Napoli-Benfica 4-2: I portoghesi fanno scopa ma il Napoli gioca a poker!

L’INCONSAPEVOLEZZA DEL “PRE”: Come da tradizione, o come rituale scaramantico, il San Paolo ritorna a ruggire. E sono ben 40 mila, le ugole azzurre a gridare il benvenuto, in casa, alla più importante competizione calcistica, con il solito, distintivo, unico e speciale coro targato made in Naples: THE CHAMPIONS.

Il Napoli, a capo del girone con 3 punti, ospita il Benfica, in coda alla classifica con un punto. A prescindere dai numeri, l’avversario azzurro vanta un titolo di campione di Portogallo e un’ imbattibilità che detiene da ben 15 gare. E mister Sarri, per evitare sorprese, si affida al suo titolare 4-3-3, con Callejon, Milik e Mertens in avanti.

PARTITA: Gli azzurri fanno i padroni di casa da subito, con una pericolosissima incursione di Milik in area, ma il suo tiro viene bloccato dai guantoni di Cesar. Pressati nella loro metà campo, i portoghesi sudano, e non poco, per contenere la forza azzurra. Al 10′ il Benfica crea un’azione interessante, ma super Reina salva e mette un guantone….e una “pezza” sull’ingenuità difensiva di Koulibaly che manca la marcatura sull’avversario. A causa di un risentimento muscolare di Albiol, Sarri decide che è arrivato il debutto di Maksimovic. Servono ancora altri 10 minuti di rodaggio per far esplodere MAREK HAMSIK, che di testa, da un calcio d’angolo parabolizzato da Ghoulam, firma la prima rete azzurra della serata. 1 a 0. Fino alla fine, è un’ ascesa di emozioni e brividi, dove è il Napoli a creare, a fare gioco e ad essere più concentrato e dinamico.

Il rientro in campo è scoppiettante. Anzi pazzesco. Il Napoli si ritrova sul 4 a 0 e non si sa come……ma si sa per chi: MERTENS su punizione, MILIK su rigore e ancora MERTENS su un’ azione ideata da Callejon. Anche con un risultato pieno, il Napoli continua a giocare con la stessa intensità iniziale, con un pressing alto e un possesso palla indiscutibilmente macchiato d’azzurro.
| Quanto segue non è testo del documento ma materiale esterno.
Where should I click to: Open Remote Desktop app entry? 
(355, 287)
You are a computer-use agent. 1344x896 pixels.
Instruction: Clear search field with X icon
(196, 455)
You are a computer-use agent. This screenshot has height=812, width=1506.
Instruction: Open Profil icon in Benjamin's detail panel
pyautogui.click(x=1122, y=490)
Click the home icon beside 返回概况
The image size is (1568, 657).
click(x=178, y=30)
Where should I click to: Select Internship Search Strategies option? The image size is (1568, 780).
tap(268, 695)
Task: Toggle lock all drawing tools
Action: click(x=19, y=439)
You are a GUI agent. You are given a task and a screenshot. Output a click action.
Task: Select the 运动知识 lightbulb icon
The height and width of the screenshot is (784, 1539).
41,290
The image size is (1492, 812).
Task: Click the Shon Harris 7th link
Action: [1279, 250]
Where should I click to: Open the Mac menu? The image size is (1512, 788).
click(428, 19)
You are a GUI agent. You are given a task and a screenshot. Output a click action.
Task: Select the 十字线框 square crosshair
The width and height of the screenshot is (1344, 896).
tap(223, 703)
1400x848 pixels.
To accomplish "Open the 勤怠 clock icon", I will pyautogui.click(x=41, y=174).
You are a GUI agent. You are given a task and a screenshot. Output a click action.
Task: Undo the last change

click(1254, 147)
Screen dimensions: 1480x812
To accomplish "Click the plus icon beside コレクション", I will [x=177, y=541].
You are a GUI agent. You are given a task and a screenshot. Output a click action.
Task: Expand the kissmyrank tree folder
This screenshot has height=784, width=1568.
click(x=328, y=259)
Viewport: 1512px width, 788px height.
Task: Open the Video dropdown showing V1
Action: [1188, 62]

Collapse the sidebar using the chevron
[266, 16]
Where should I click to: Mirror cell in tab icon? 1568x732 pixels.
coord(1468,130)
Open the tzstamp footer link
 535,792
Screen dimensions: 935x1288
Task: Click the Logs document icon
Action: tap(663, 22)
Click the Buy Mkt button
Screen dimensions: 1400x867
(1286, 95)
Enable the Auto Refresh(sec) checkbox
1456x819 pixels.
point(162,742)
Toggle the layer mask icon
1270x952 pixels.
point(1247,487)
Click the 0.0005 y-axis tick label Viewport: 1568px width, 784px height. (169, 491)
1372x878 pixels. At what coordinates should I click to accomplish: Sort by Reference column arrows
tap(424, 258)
Eppure, sarà una leggerezza da parte di Jorginho a regalare il goal della bandiera al Benfica: si disinteressa del pallone, si concede un inutile retropassaggio, Guedes ne approfitta, Maksimovic non regge il passo dell’attaccante rivale e Reina fa ben poco per evitare la stonatura di questo goal, nonostante un’ armoniosa e intonatissima partita disputata dagli uomini di Sarri. Non finiscono i debutti nella serata strepitosa del Napoli, con il neorecuperato GIACCHERINI. Se la prima volta gli azzurri pagano l’ingenuità di un compagno di squadra, questa volta il Benfica approfitta di un leggero calo di concentrazione degli azzurri accompagnato da un po’ di confusione in difesa e Salvio dimezza la distanza. 4-2.

E’ PUR SEMPRE IL BENFICA…: Il Napoli ha giocato benissimo contro una squadra veterana in competizioni europee e pluripremiata nel perimetro portoghese. Quindi il Napoli non ha vinto solo una partita che lo porta a quota 6 nel proprio girone, sempre in testa alla classifica, ma ha vinto contro le proprie paure, i propri limiti e le proprie mancanze, scoprendo che in realtà… non esistono. Perché il Napoli impaurito, fragile nelle costruzioni e deludente nelle gare importanti, non esiste più. E’ solo un ricordo. Stasera il Napoli ha mostrato classe, personalità e carattere. Pur andando sotto per due volte, grazie alla rapacità avversaria di approfittare delle distrazioni azzurre, il Napoli è rimasto concentrato, ha saputo superare in coralità il momento di difficoltà, alleggerire la tensione, tenendo bene il piede incollato alla palla ed è riuscito a blindare una vittoria… nella vittoria.